Je crois qu'il est temps que l'être humain arrête de penser qu'il peut maitriser tout et que tout se passe comme il le veut. Le vote électronique est très récent, jamais on n'avait fait de vote électronique pour les législatives, mais au moins ça a le mérite d'exister, pour que les gens qui vivent trop loin, qui ne peuvent pas se déplacer puissent voter. Il y a des choses qui ont fonctionné et il y en a d'autres qui n'ont pas fonctionné. Dans la circonscription on a un peu plus de 11% de personnes qui ont pu voter par internet. On a vu ce qui a dysfonctionné. il y a eu des dysfonctionnements techniques qui ont été réglés et pour le deuxième tour je pense que le problème ne se reproduira pas. Mais il n'y a pas eu qu'Internet, je veux rappeler qu'il y a le vote classique et traditionnel. Le droit de vote est extrêmement important. C'est ce qui fait vivre nos démocraties, d'exprimer l'avenir que l'on veut construire pour nous et pour nos enfants.
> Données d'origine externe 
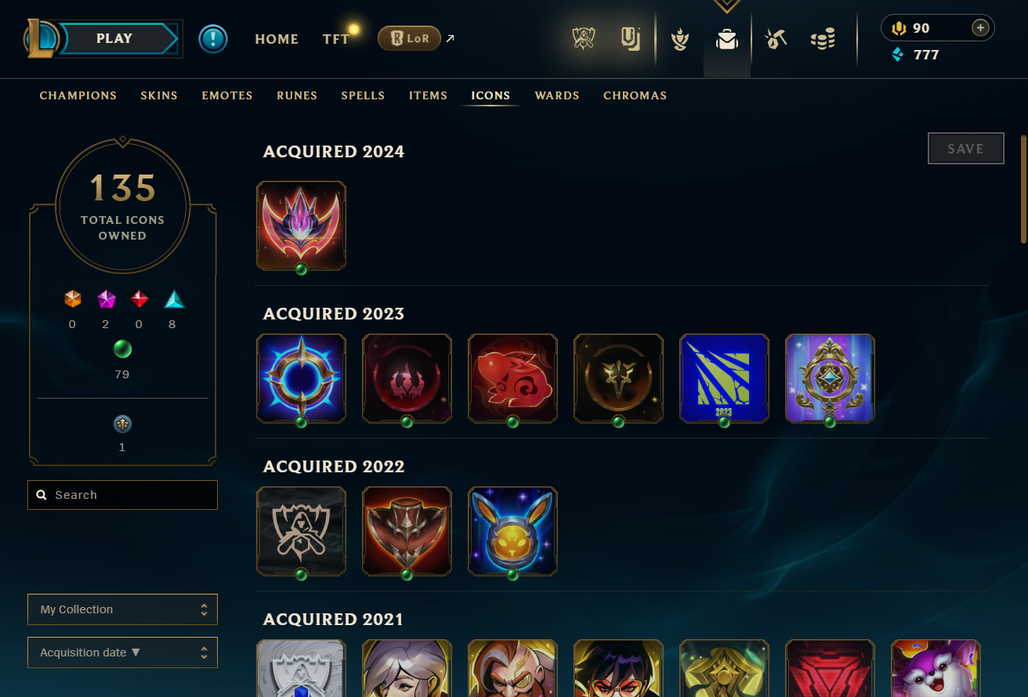Open the Esports crest icon
This screenshot has width=1028, height=697.
(583, 39)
Je demande aux Français et aux Franco-ivoiriens qui vivent ici, de voter, de s'exprimer, de me donner leur confiance pour qu'on fasse en sorte que les Français de l'Etranger comptent, qu’ils aient leurs voix au chapitre, qu'on améliore leur quotidien, qu'on puisse faire en sorte que les politiques publiques ne les oublient jamais et qu'on se souvienne à chaque fois, que ou qu'ils soient, ils font rayonner la France et ils doivent être fiers d'être Français et qu'ils vont participer à la vie politique française.


 

Quel message souhaiteriez-vous que les populations françaises que vous avez visitées retiennent de votre passage?


Je voudrais qu'elles retiennent le fait qu’on en est aux troisièmes élections pour les législatives. Ça veut dire que depuis 2012, les Français de l'étranger peuvent s'exprimer, depuis 2012, ils peuvent dire les difficultés auxquelles ils sont confrontés, et demander que les autorités publiques ne les oublient jamais. Je veux leur dire qu'ils ne sont pas les citoyens de seconde zone, qu'ils ont accès aux mêmes droits fondamentaux que les Français qui vivent dans l'hexagone, et que pour faire vivre ces droits, ils ont besoin d'un représentant. Quand je vivais en Afrique du Sud, les deux représentations des deux institutions publiques que j'avais, c'était les conseillers consulaires et les députés. Et au travers du député on peut envoyer à nos autorités publiques, les messages qui leur tiennent à cœur. Je veux porter ce message pour la neuvième (9e ) circonscription et tous les Français et françaises qui y vivent.